Supplied records.
____________________

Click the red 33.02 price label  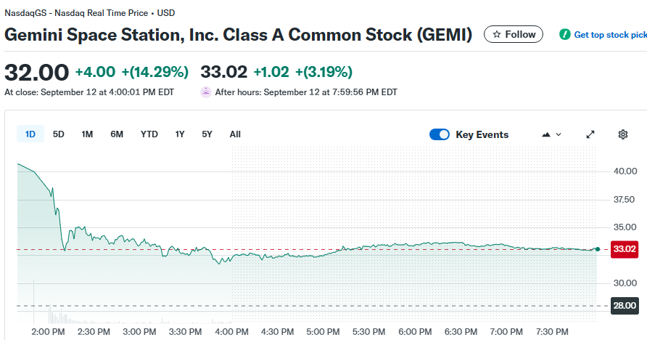[624, 249]
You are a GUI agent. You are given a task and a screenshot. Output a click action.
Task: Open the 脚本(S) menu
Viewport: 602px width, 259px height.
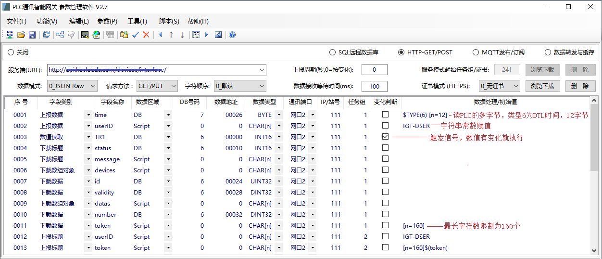(x=169, y=21)
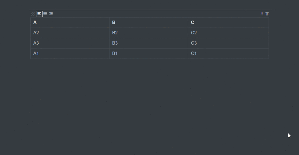Open the vertical three-dot more options menu
This screenshot has height=155, width=299.
pyautogui.click(x=262, y=14)
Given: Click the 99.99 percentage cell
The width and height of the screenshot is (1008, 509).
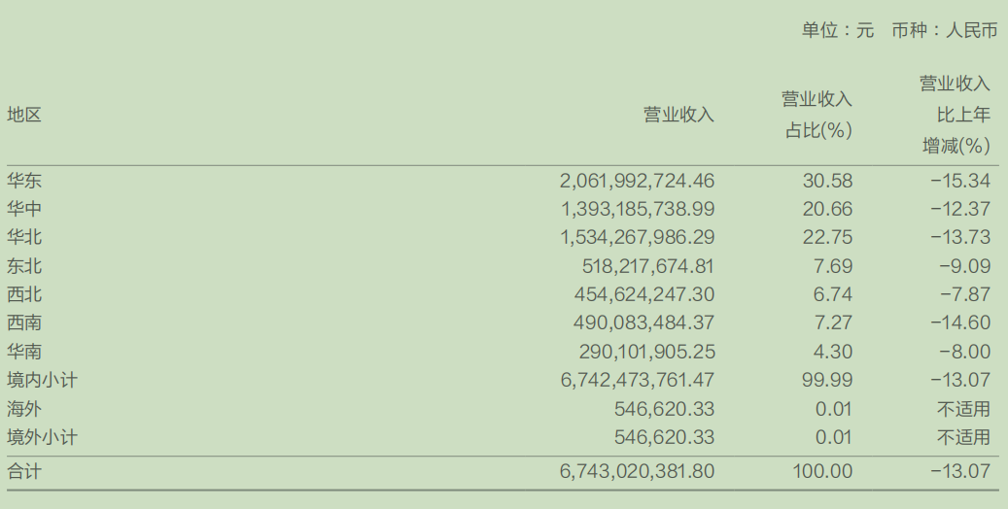Looking at the screenshot, I should 827,380.
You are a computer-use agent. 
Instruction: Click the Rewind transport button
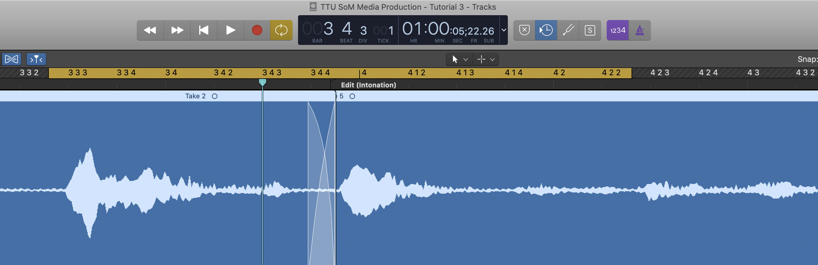click(x=150, y=30)
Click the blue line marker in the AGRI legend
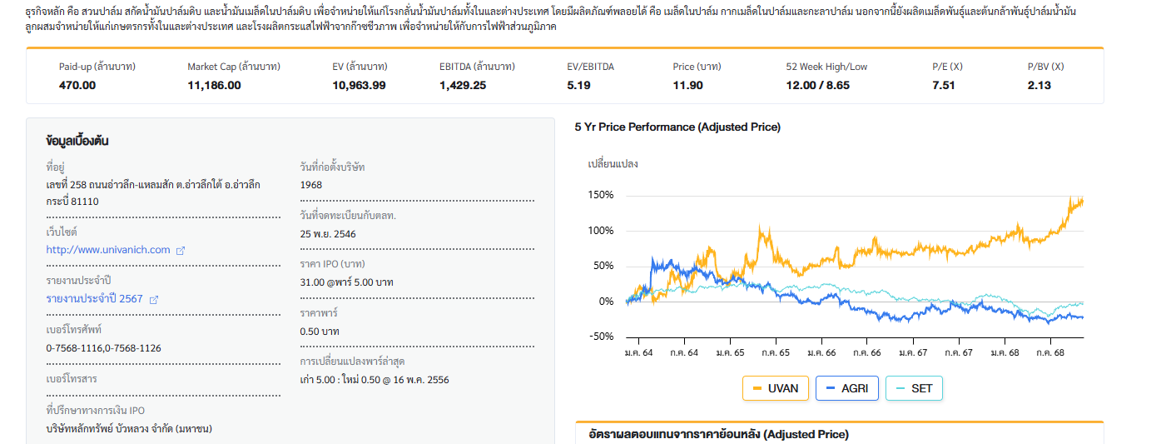Image resolution: width=1156 pixels, height=444 pixels. (x=831, y=388)
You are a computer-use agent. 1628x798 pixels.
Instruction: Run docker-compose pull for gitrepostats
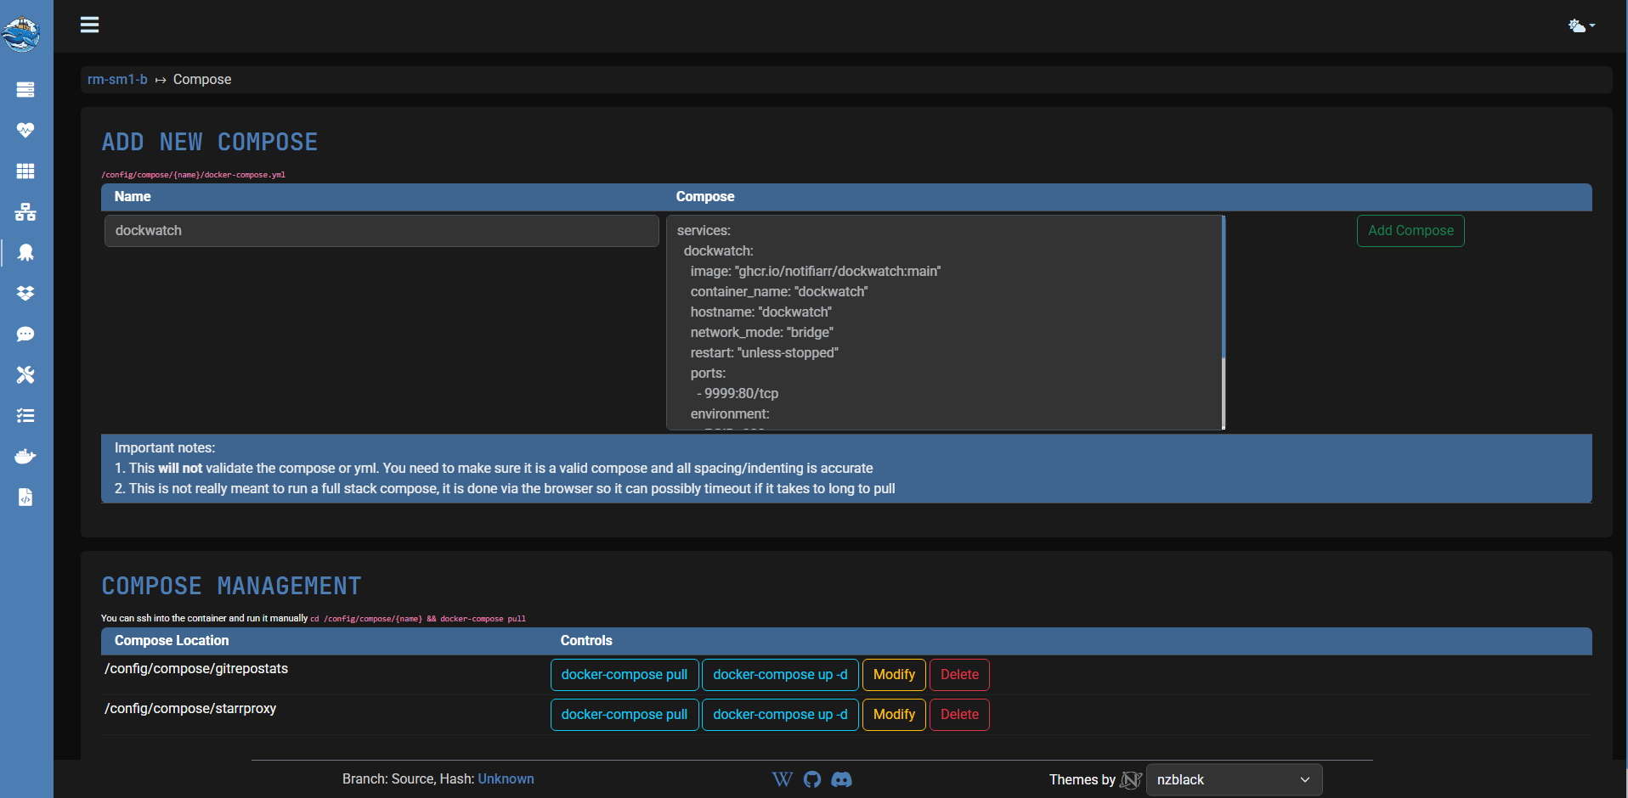pos(624,675)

____________________

Aim of the task. Go through the records and show every line with the string "computer" in it.

Written answer.
You are a computer-use agent. 
You are a computer-use agent. 1628x798 pixels.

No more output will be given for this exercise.